Daring duo climb iceberg near St. John's
Experienced rock climbers admit icebergs pose a serious risk
Two adventurers who scaled an iceberg moored in the ocean just off St. John's say what they did is risky, and shouldn't be attempted by people who don't know exactly what they're doing.
"Because it's there, we have to climb it," said St. John's resident Justin Emberley, who astonished onlookers on Wednesday afternoon when he and friend Kevin Le Morzadec, who is visiting from France, climbed the berg.
"We have been rock climbing for years. We do know what we are doing," said Le Morzadec, who last year climbed an iceberg near St. Anthony, on Newfoundland's Northern Peninsula, while visiting Emberley.
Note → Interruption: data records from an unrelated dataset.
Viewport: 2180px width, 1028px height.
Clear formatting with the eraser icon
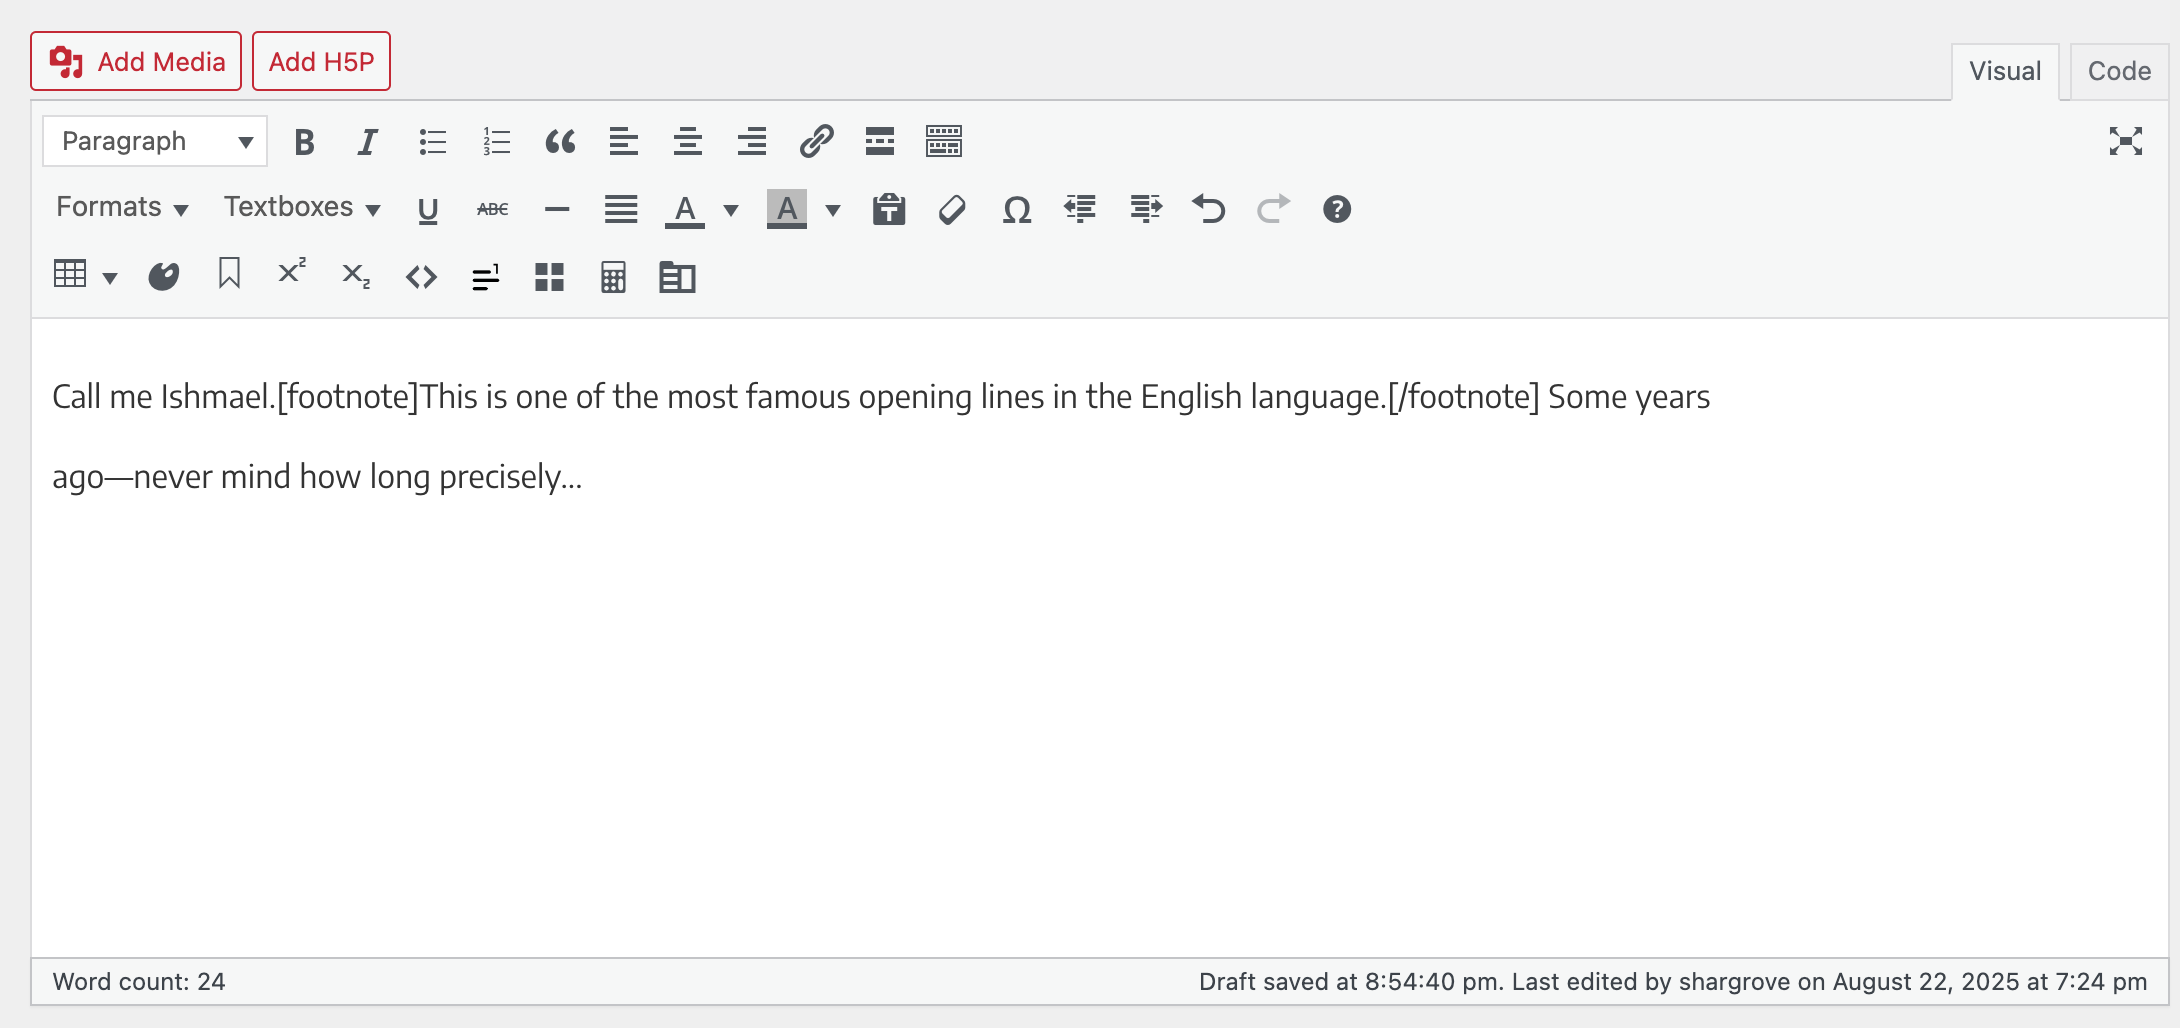pos(952,210)
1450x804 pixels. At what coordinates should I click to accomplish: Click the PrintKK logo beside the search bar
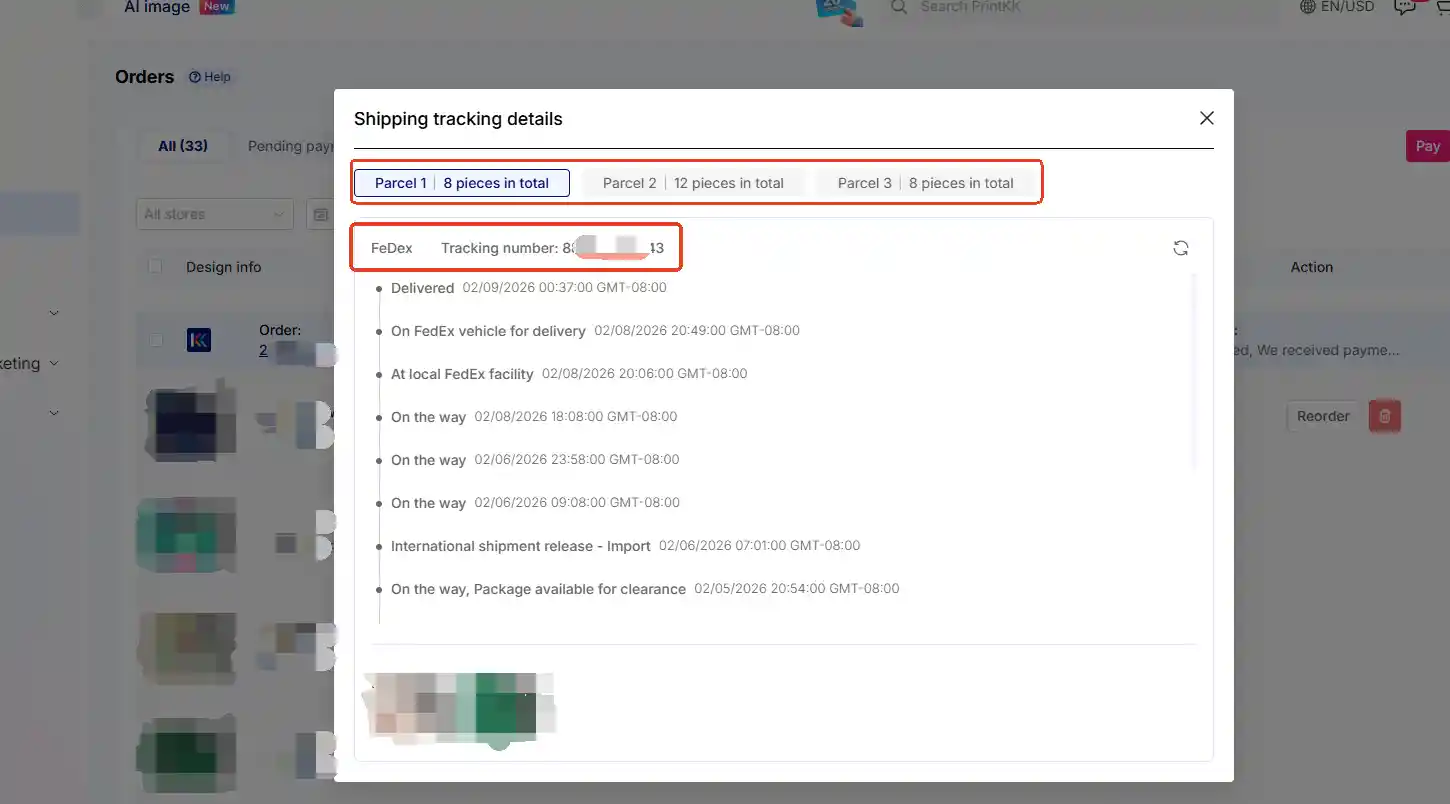838,12
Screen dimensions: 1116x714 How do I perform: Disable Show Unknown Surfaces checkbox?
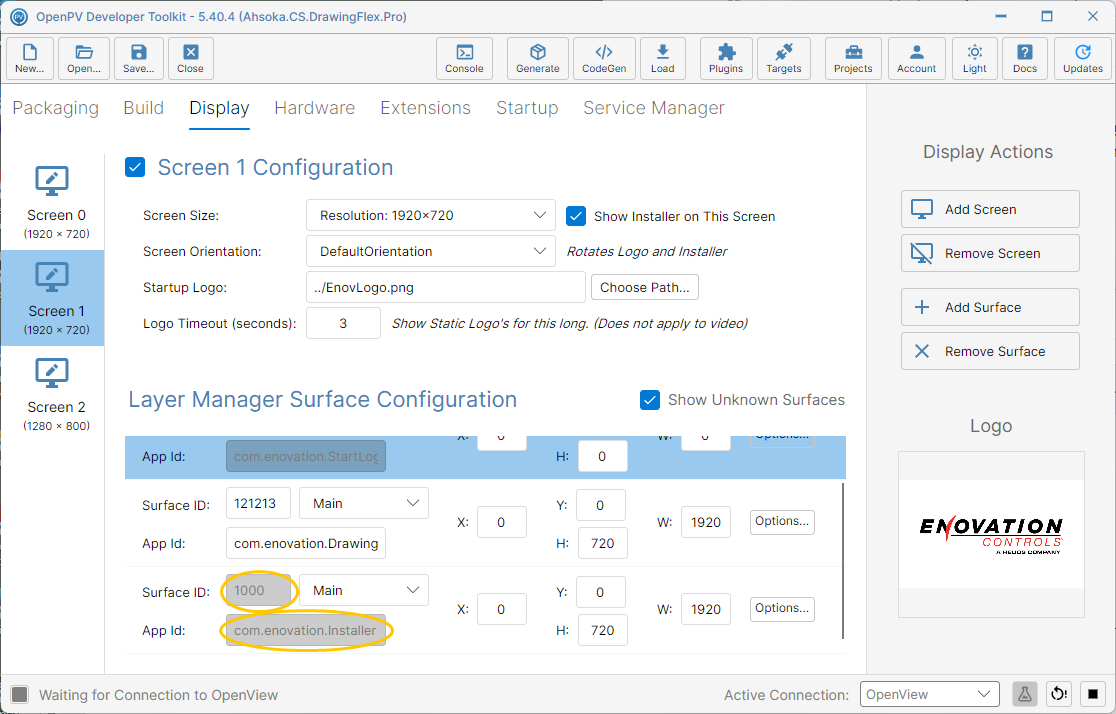(650, 400)
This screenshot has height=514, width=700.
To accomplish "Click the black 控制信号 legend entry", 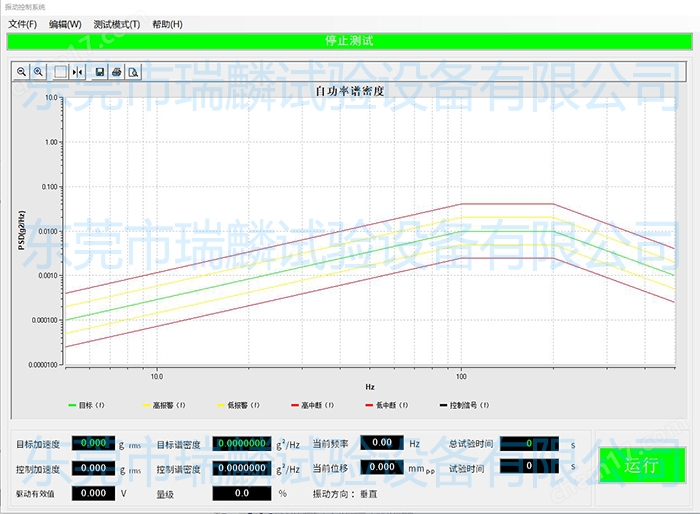I will (463, 405).
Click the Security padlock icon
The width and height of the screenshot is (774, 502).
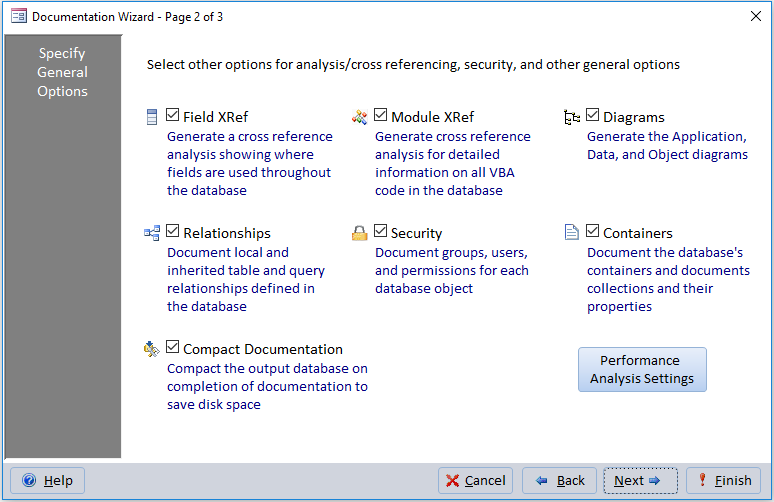coord(360,233)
"We're not just like crazy people going in the water and climbing. We do know the risks. We do know that if we go on it, it can break and we can die."
Emberley and Le Morzadec swam to the berg, which is moored near the famously picturesque harbour of Quidi Vidi, an enclave in the east end of St. John's. [They recorded their exploits on video, a version of which is posted above. The video also includes brief footage posted by YouTube user newfoundsander that features the pair jumping off the iceberg.]Emberley and Le Morzadec, noting that the berg had not moved in two days, felt comfortable it was safe to proceed.
Yet both men said they would not recommend that any novice climb an iceberg.
"I would probably say not to do it," Emberley said.
Le Morzadec added, "I wouldn't tell to anybody, 'Oh you should come with us.' ... Yes, it is dangerous."
An iceberg can roll at any time, throwing tonnes of ice underwater in a matter of seconds. Icebergs are popular draws in many Newfoundland communities during the spring and summer, but tour boats often keep a respectful distance for the safety of their passengers.
"It is extremely fun. If it wasn't for the fact that it could roll and you will die, I would do it all the time," Emberley said. "But [there] just comes a point that you cannot climb it anymore."
St. John's resident Jerry Curtis was one of several onlookers who saw the pair climb the berg.
"We were totally amazed — either they're very brave or very foolish," Curtis told CBC News.